The Midas Machine - 3 Quarks Daily

by Katalin Balog

Midas Washing at the Source of the Pactolus by Bartolomeo Manfredi

In a recent bestseller, Eliezer Yudkowsky and Nate Soares argue that artificial superintelligence (ASI), if it is ever built, will wipe out humanity. Unsurprisingly, this idea has gotten a lot of attention. People want to know if humanity has finally gotten around to producing an accurate prophecy of impending doom. The argument is based on an ASI that pursues its goals without limit—no satiation, no rest, no stepping back to ask what for? It seems like a creature out of an ancient myth. But it might be real. I will consider ASI in the light of two stories about the ancient king Midas of Phrygia. But first, let’s see the argument.

What is an ASI?

An ASI is supposed to be a machine that can perform all human cognitive tasks better than humans. The usual understanding of this leaves out a vast swath of “cognitive tasks” that we humans perform: think of experiencing the world in all its glory and misery. Reflecting on this experience, attending to it, appreciating it, and expressing it are some of our most important “cognitive tasks”. These are not likely, to use an understatement, to be found in an AI. Not just because AI consciousness is rather implausible to ever emerge, but also because, even if AI were to become conscious, it would not do these things, not if its developers stuck to the goal of creating helpful assistants for humans. They are designed to be our servants, not autonomous agents who resonate with and appreciate the world.

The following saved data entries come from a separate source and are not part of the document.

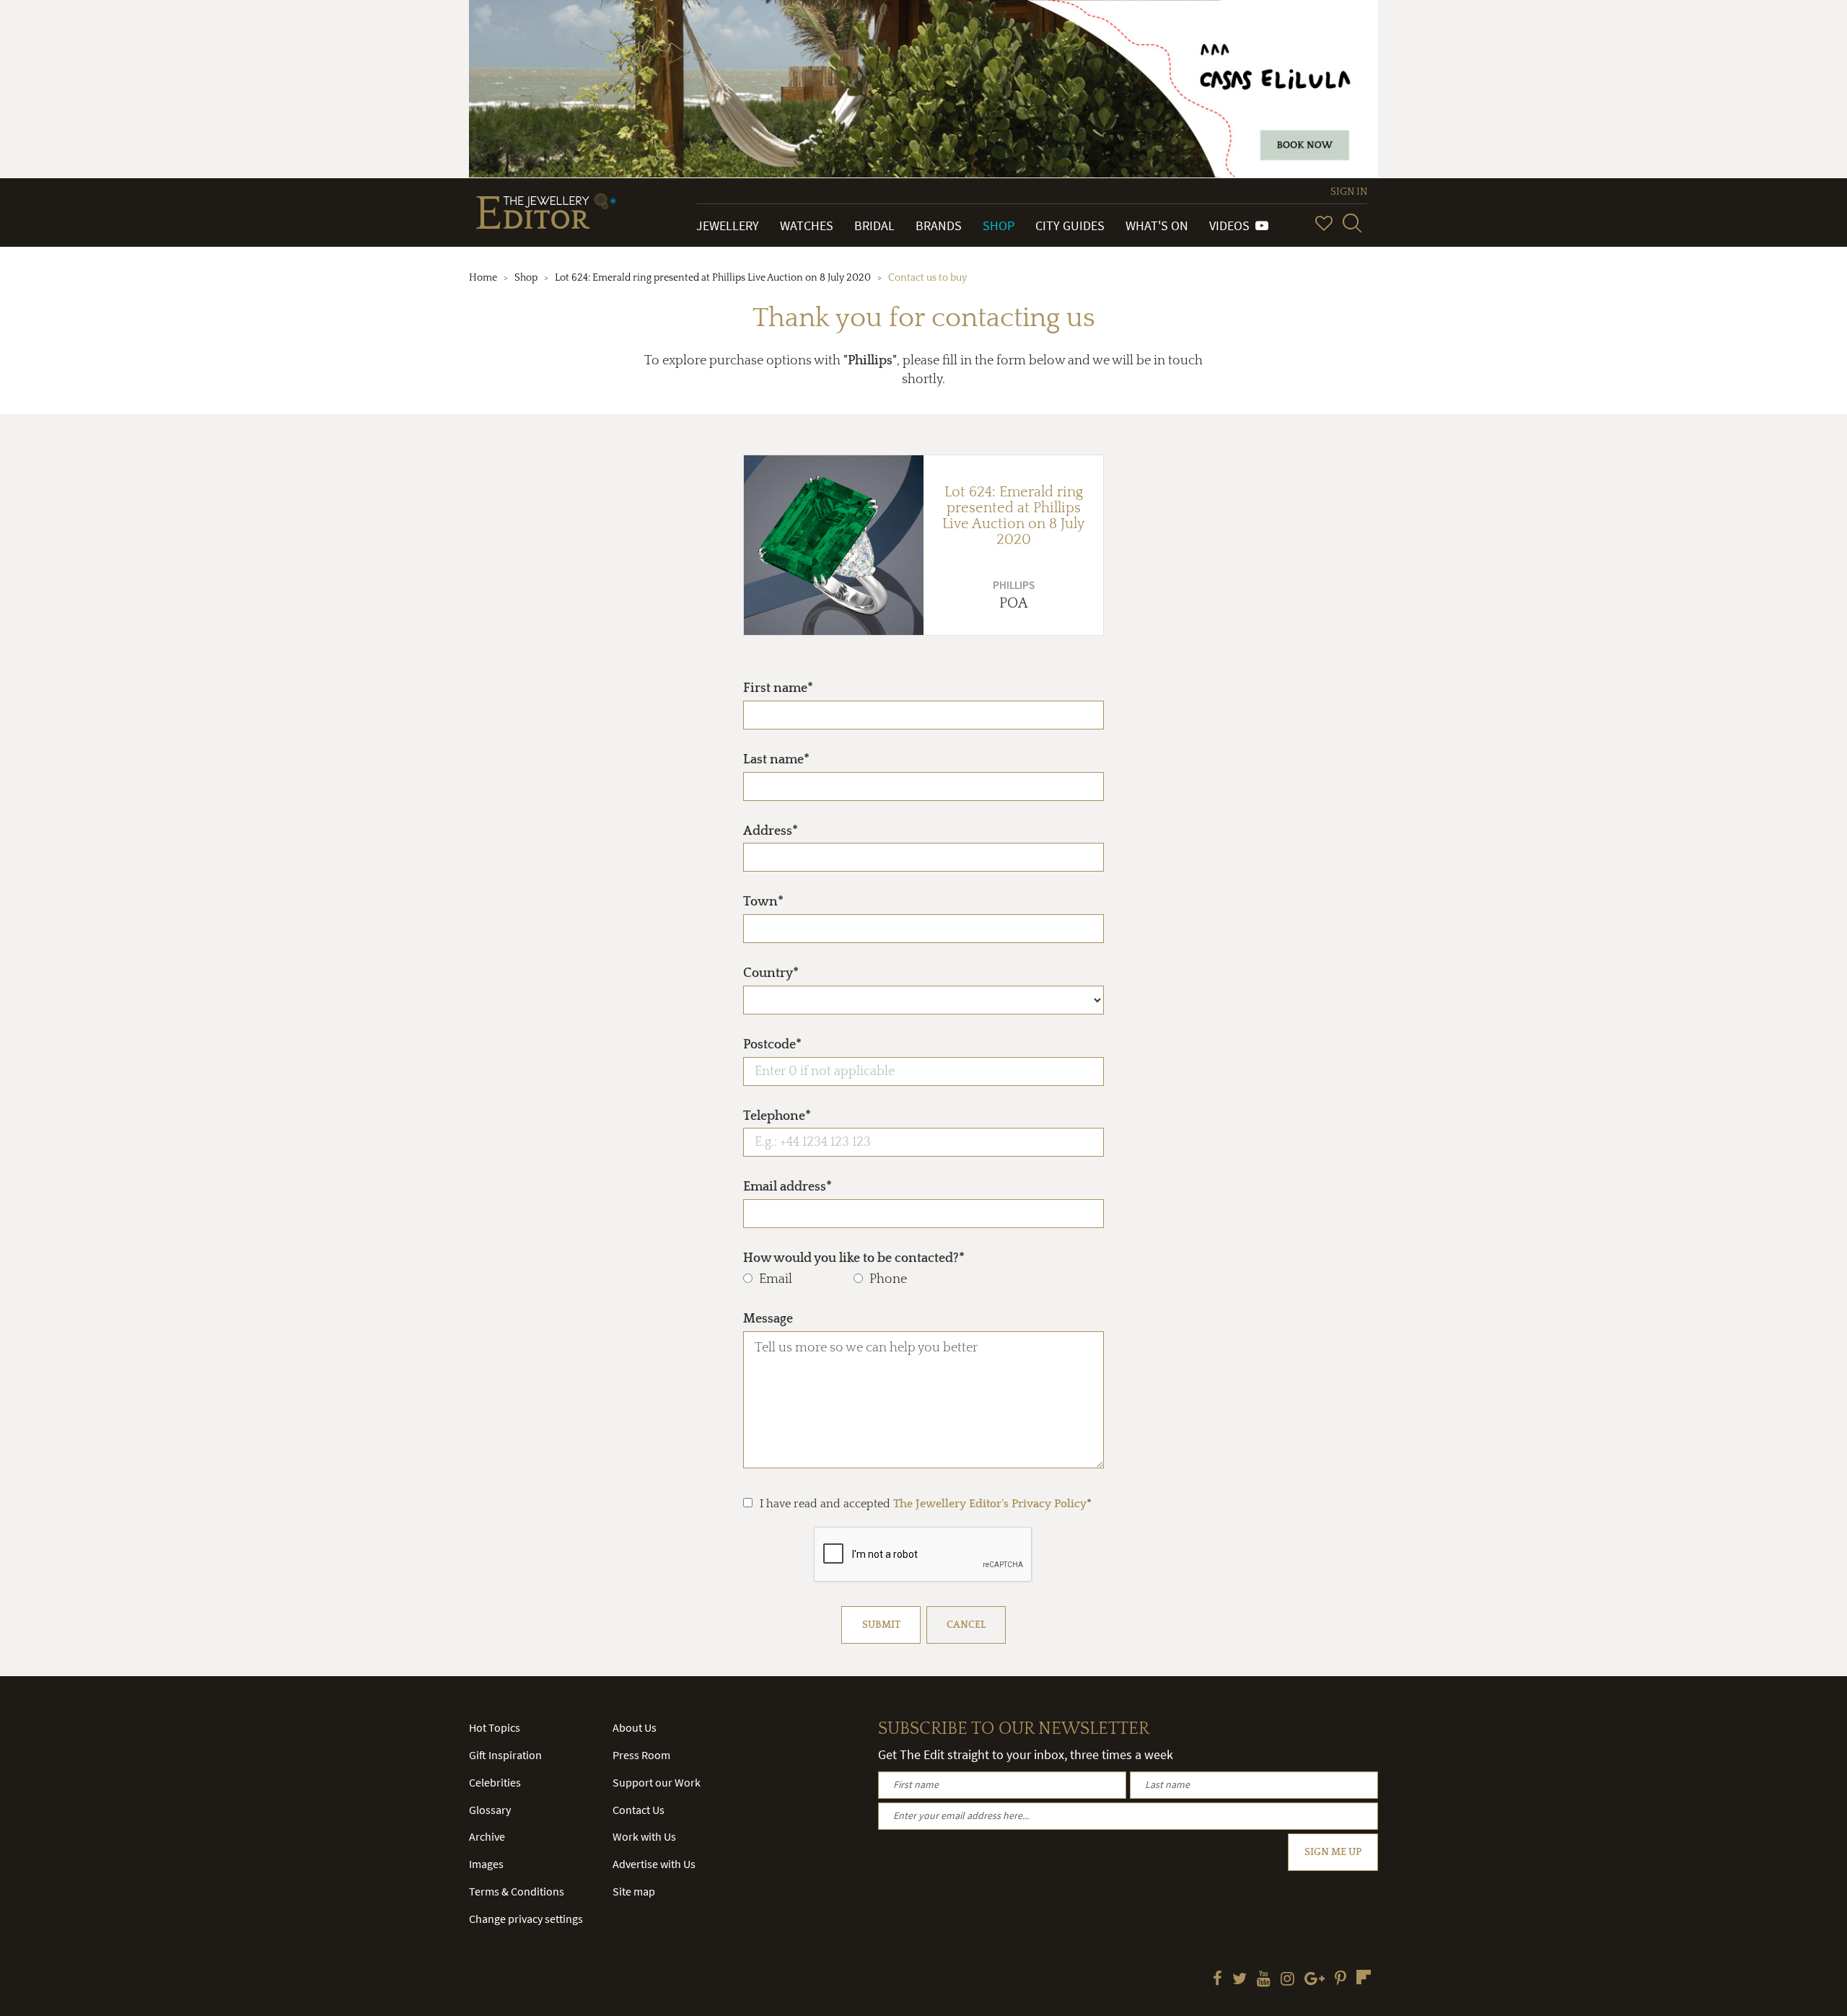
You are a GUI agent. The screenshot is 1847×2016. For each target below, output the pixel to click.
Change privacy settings (526, 1918)
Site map (634, 1891)
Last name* (776, 760)
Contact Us (638, 1809)
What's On (1157, 225)
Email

OK, but what about other, more purely intellectual tasks? LLMs are already very competent in text generation, math, and scientific reasoning, as well as many other areas. While doing all those things, LLMs also behave as if they are following goals. So are they similar to us, after all, in that they know many things and are able to work toward goals in the world?

Humans know things by representing the world to be in a certain way, say, by thinking that the Earth is round. We do things based on our beliefs and desires. If I find elephants desirable, and believe that there is one in the next room, I will be motivated by that felt desire to check out the next room.

The prevailing view about current LLMs is that they do not possess genuine beliefs and desires in the original sense of these words, in which humans do. Current LLMs do not represent the world as they are not connected to it in the way humans are, who use their senses and bodies to orient themselves in it. What they do very well is predict the next token in a conversation based on the prompt and their post-training instructions.

However, while they lack genuine beliefs and desires, LLMs exhibit what David Chalmers calls “quasi-beliefs” and “quasi-desires”: that is, their behavior can be interpreted as having beliefs and desires. Their apparently goal-directed behavior emerges from trained features of their neural network architecture.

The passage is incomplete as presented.